Getting Ready For InCommon Assurance

Presenters

Benjamin Oshrin (The Oshrinium LLC)

Date and time (EDT)

June 12 10:45 AM

Room

Tower 1406

Facilitator

 

Description

InCommon Assurance profiles (Bronze and Silver) define standards for credentials in a federated environment, allowing service providers to have faith that the users from your campus have been properly vetted and are, in fact, the ones authenticating to their services. Campuses are starting to prepare for compliance with these profiles, as various services (especially at the federal level) are likely to require them in the coming years.

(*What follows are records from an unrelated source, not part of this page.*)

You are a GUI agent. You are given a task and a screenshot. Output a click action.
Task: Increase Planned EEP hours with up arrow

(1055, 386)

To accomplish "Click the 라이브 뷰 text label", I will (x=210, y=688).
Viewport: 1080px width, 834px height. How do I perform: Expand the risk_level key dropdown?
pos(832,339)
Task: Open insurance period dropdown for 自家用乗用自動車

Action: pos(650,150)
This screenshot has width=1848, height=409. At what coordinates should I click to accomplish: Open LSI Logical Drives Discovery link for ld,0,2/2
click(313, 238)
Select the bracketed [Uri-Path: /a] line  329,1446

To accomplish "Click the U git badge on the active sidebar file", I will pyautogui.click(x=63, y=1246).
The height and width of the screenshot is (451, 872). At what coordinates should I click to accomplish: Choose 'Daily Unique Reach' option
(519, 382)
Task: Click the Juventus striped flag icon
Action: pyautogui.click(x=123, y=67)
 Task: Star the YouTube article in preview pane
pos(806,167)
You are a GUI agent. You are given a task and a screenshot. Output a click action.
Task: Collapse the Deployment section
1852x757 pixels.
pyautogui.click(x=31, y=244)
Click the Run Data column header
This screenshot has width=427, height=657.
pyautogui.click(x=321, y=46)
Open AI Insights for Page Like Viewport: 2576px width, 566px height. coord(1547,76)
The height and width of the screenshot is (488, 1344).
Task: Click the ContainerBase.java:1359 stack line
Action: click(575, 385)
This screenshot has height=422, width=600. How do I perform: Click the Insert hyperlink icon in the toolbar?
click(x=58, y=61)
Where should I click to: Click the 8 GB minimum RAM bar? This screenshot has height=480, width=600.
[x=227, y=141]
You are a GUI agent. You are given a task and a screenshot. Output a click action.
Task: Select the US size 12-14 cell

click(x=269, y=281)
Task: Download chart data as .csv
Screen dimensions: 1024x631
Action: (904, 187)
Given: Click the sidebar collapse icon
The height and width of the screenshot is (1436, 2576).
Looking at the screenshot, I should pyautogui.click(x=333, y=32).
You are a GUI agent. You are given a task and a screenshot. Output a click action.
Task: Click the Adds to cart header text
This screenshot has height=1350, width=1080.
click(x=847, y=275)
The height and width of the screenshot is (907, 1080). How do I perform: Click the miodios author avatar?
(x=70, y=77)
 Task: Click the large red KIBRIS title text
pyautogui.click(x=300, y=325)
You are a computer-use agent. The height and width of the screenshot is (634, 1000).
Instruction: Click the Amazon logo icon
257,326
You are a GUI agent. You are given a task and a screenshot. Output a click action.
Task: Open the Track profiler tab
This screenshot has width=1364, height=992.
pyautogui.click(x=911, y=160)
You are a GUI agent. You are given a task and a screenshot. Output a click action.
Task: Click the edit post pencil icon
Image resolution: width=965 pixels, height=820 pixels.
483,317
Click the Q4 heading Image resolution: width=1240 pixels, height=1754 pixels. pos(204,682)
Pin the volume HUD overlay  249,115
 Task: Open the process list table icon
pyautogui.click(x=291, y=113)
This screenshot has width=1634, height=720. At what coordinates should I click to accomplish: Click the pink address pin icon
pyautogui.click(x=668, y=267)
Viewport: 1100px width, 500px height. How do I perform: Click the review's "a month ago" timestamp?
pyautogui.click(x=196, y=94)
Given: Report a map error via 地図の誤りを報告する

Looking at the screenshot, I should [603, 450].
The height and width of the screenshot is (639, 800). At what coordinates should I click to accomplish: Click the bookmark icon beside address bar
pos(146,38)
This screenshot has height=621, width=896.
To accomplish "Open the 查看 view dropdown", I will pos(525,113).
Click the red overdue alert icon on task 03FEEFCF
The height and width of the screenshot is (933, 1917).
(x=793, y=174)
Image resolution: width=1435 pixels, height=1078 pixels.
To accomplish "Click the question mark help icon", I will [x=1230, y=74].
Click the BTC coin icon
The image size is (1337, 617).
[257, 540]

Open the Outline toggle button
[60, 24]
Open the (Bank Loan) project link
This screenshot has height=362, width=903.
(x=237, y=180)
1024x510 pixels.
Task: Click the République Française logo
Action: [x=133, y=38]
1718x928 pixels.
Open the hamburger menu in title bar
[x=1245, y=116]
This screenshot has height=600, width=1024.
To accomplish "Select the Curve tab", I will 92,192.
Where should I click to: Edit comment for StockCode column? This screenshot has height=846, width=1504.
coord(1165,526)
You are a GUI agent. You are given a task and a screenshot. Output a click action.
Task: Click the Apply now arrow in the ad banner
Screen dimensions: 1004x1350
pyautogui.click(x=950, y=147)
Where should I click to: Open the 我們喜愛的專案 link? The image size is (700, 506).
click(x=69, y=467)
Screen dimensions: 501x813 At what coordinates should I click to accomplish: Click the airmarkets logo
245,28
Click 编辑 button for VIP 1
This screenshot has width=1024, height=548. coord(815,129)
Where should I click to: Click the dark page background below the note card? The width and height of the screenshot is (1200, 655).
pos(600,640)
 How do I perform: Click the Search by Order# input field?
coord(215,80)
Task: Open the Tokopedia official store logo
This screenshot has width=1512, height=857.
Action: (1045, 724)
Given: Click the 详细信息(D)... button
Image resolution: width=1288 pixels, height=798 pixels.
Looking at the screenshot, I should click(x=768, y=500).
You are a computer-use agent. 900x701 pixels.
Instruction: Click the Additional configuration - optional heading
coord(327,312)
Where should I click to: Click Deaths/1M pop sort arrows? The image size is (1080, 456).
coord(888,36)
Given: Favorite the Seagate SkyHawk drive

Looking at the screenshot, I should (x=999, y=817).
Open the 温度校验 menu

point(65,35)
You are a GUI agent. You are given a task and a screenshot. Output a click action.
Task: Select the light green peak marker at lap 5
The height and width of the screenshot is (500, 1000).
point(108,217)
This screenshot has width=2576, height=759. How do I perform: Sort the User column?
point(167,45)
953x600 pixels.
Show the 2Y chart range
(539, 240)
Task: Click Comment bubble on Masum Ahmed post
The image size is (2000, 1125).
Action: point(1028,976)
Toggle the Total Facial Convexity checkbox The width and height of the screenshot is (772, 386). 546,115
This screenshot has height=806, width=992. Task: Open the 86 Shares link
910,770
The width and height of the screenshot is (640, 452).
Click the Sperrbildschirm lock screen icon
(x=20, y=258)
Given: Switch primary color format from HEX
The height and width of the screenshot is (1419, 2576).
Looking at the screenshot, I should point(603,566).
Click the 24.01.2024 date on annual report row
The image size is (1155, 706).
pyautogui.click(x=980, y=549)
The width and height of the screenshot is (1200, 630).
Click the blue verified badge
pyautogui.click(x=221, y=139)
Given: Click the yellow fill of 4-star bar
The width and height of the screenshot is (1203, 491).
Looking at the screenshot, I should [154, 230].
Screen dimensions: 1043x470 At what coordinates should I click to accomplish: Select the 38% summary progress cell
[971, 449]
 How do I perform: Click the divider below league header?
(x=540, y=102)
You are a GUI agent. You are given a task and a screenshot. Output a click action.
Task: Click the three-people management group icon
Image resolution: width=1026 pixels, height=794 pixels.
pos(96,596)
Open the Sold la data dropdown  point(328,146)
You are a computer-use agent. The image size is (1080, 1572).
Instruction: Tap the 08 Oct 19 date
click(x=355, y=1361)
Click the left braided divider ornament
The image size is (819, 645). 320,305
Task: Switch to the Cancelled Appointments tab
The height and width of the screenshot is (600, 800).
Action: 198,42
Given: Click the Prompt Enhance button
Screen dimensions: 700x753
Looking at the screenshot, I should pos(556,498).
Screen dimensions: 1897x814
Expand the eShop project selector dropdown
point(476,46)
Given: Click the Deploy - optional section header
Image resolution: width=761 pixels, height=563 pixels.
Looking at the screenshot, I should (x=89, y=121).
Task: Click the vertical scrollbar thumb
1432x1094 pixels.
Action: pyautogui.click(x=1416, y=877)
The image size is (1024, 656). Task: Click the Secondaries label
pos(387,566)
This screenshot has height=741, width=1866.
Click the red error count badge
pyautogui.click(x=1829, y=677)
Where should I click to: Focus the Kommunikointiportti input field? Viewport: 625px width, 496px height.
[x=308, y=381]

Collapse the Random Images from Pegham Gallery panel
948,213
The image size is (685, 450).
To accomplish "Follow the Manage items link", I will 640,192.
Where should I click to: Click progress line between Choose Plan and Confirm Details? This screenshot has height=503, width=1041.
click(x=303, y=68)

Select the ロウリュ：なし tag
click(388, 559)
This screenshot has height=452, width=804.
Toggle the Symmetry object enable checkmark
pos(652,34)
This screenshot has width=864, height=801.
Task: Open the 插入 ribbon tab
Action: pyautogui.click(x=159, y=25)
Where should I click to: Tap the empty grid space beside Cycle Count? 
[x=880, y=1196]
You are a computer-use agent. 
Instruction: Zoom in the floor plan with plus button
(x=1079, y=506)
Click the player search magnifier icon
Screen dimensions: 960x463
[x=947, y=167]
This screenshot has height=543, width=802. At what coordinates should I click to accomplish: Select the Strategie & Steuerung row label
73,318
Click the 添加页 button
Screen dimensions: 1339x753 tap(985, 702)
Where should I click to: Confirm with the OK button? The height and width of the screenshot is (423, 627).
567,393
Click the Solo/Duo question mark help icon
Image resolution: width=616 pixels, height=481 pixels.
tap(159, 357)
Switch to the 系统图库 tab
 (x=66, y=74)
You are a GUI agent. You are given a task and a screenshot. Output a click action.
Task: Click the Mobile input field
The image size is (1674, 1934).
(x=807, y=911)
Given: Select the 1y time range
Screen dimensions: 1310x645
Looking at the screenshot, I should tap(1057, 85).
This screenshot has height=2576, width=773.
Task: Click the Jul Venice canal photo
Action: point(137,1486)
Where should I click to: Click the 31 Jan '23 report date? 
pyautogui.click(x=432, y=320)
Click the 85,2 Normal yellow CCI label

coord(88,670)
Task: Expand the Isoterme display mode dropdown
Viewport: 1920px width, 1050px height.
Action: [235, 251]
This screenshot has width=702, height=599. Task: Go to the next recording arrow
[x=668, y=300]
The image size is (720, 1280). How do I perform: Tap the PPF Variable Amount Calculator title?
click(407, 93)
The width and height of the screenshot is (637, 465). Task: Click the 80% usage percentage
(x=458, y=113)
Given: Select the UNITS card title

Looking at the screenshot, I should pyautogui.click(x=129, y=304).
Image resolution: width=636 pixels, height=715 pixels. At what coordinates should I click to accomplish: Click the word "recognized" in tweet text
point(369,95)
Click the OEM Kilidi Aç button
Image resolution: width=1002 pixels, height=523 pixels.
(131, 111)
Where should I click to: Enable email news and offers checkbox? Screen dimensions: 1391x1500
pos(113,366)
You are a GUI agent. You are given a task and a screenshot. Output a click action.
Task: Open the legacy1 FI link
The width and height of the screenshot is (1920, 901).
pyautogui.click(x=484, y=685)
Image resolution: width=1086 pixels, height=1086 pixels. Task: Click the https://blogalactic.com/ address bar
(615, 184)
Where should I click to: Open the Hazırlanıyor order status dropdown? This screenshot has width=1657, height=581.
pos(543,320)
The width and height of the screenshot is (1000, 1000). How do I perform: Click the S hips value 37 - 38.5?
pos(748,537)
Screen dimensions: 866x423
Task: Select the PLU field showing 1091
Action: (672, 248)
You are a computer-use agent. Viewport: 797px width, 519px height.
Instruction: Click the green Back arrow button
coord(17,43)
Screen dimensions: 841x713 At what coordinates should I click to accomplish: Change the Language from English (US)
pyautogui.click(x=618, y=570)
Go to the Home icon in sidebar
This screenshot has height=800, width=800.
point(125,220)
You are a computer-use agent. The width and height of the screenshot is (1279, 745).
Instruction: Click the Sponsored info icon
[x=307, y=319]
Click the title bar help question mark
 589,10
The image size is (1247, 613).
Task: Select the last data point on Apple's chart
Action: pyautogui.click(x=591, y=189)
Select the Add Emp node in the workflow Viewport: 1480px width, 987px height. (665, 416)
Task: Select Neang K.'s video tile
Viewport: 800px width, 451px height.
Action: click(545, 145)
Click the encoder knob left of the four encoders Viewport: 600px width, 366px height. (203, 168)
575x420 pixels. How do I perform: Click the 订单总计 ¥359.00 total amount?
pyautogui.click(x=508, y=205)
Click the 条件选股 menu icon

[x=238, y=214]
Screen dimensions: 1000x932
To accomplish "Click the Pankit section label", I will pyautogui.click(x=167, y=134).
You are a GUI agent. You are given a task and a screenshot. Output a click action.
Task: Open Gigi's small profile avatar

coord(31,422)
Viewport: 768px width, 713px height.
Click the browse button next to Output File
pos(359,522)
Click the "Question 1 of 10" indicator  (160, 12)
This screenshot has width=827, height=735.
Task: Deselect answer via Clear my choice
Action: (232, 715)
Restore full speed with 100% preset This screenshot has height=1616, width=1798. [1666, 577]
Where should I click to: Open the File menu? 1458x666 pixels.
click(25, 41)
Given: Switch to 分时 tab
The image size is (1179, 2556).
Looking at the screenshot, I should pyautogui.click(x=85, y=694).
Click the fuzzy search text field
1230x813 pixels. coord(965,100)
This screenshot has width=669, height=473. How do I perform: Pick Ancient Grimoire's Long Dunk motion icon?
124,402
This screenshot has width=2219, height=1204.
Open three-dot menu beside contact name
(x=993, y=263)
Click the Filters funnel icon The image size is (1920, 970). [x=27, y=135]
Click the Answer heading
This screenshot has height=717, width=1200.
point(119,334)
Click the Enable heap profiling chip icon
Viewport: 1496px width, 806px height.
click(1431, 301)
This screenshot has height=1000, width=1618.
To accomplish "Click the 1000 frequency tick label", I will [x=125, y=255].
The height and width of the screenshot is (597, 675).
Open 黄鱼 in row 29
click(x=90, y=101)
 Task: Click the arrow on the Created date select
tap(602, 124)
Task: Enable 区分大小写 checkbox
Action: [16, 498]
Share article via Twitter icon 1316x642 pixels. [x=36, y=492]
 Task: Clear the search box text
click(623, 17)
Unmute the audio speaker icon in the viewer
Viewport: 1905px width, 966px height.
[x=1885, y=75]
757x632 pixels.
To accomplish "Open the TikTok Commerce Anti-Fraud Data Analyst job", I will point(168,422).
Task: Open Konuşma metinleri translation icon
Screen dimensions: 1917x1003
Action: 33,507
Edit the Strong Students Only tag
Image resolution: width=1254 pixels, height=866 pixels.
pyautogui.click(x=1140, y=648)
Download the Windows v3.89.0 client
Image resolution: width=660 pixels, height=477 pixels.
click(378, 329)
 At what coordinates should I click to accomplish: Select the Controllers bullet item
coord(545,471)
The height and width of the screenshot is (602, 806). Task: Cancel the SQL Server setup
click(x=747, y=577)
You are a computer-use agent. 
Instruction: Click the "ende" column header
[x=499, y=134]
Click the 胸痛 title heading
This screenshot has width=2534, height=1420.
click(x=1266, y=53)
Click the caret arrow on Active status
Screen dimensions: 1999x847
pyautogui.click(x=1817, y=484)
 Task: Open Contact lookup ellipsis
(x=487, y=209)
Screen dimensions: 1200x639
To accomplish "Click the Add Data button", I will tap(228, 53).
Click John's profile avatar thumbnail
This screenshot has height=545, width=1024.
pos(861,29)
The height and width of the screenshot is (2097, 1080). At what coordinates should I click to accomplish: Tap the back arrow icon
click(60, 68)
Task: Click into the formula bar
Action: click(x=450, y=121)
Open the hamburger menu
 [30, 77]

Discuss the current state of the bleeding edge with fellow early adopters, or learn the basics if you're just getting started. This BoF will be light on presentation and heavy on conversation.

Materials

Attendees

  • Benn Oshrin, The Oshrinium LLC
  • Bryan Wooten, University of Utah
  • David Bantz, University of Alaska, Fairbanks
  • Chuck Hedrick, Rutgers
  • John Kamminga, UC Merced
  • Celeste Copeland, UNC Chapel Hill
  • Jim Vales, Unicon

Minutes or notes

  • What are the use cases? Still need drivers for assurance. Lack of SPs still an issues
  • Guidance for auditors would be helpful
  • Complaints about password lifetime expiration when changing passwords makes it harder for people to remember it
  • Issues about passwords having to be applied at LDAP server which forces policy to be applied to everyone, not just silver people, which increases support overhead
  • U of Arizona dynamically sets password expiration based on entropy of password selected
  • Barrier to agencies accepting university IAQs in that individual universities still need to negotiate to be added to SP DSs
  • SSL Termination at the network appears to be unacceptable, but clearly it's an OK pattern. Could there be guidance for auditors from InCommon on this?
  • CIFER password management tools could facilitate IAQ compliance
  • Can school ID card #s be used for reset? What if it's a state (ie: government) school?
  • Charging $5 for password reset via credit card might be half compliant for remote proofing and also a "good" idea (in discouraging lost credentials)
  • If you certify to silver, can you assert bronze too, or do you need to certify to bronze as well?
  • Is CIC is still actively pushing forward on silver compliance?
  • Potential need for (eg) commercial solution providers to help with audit

Â